→ TEXT EXCERPT
Oracle SQL round up time interval to next day

How to round up time interval to next day in Oracle SQL?
select apppackage
, numtodsinterval(
sum( trunc(extract (day from (periods)) * 86400
+ extract (hour from (periods)) *3600
+ extract (minute from (periods))*60
+ extract (second from (periods)))
), 'SECOND') as retention_period
, count(apppackage) as users
from retentions
where apppackage = 'com.Freesoul.Rotter'
group by apppackage;
The output of this is
'com.Freesoul.Rotter' '+2969 04:32:47.000000' '3'
and desired output is
'com.Freesoul.Rotter' '2970' '3'
but if the output of query is
'com.Freesoul.Rotter' '+2969 00:00:00.000000' '3'
then desired output is
'com.Freesoul.Rotter' '2969' '3'
column period is of INTERVAL DAY(9) TO SECOND(6) type
and i won't mind if the retention_period is changed to number datatype.
I'll be grateful if anyone can suggest change in my query to attain the desired output.
The result of your sum is in seconds, so you don't really need to convert it to an interval at all. Just divide by 60*60*24 to get the answer in days, and round it up with ceil():
select apppackage
, ceil(sum( trunc(extract (day from (periods)) * 86400
+ extract (hour from (periods)) *3600
+ extract (minute from (periods))*60
+ extract (second from (periods)))

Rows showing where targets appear
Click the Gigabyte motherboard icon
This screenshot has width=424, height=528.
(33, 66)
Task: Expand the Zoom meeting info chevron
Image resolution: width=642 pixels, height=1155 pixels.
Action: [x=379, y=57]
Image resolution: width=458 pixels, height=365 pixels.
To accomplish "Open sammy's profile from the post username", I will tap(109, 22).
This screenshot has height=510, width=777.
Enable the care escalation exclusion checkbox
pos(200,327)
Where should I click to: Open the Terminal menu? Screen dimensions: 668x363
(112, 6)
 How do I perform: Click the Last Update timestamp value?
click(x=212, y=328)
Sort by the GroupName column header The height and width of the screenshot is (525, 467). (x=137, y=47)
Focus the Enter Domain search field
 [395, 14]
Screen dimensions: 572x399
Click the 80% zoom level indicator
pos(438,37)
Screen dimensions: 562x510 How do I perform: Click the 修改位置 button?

→ OBJECTIVE
Reproduce the full Oracle SQL rounding excerpt word for word.

→ FULL RESPONSE
Oracle SQL round up time interval to next day

How to round up time interval to next day in Oracle SQL?
select apppackage
, numtodsinterval(
sum( trunc(extract (day from (periods)) * 86400
+ extract (hour from (periods)) *3600
+ extract (minute from (periods))*60
+ extract (second from (periods)))
), 'SECOND') as retention_period
, count(apppackage) as users
from retentions
where apppackage = 'com.Freesoul.Rotter'
group by apppackage;
The output of this is
'com.Freesoul.Rotter' '+2969 04:32:47.000000' '3'
and desired output is
'com.Freesoul.Rotter' '2970' '3'
but if the output of query is
'com.Freesoul.Rotter' '+2969 00:00:00.000000' '3'
then desired output is
'com.Freesoul.Rotter' '2969' '3'
column period is of INTERVAL DAY(9) TO SECOND(6) type
and i won't mind if the retention_period is changed to number datatype.
I'll be grateful if anyone can suggest change in my query to attain the desired output.
The result of your sum is in seconds, so you don't really need to convert it to an interval at all. Just divide by 60*60*24 to get the answer in days, and round it up with ceil():
select apppackage
, ceil(sum( trunc(extract (day from (periods)) * 86400
+ extract (hour from (periods)) *3600
+ extract (minute from (periods))*60
+ extract (second from (periods)))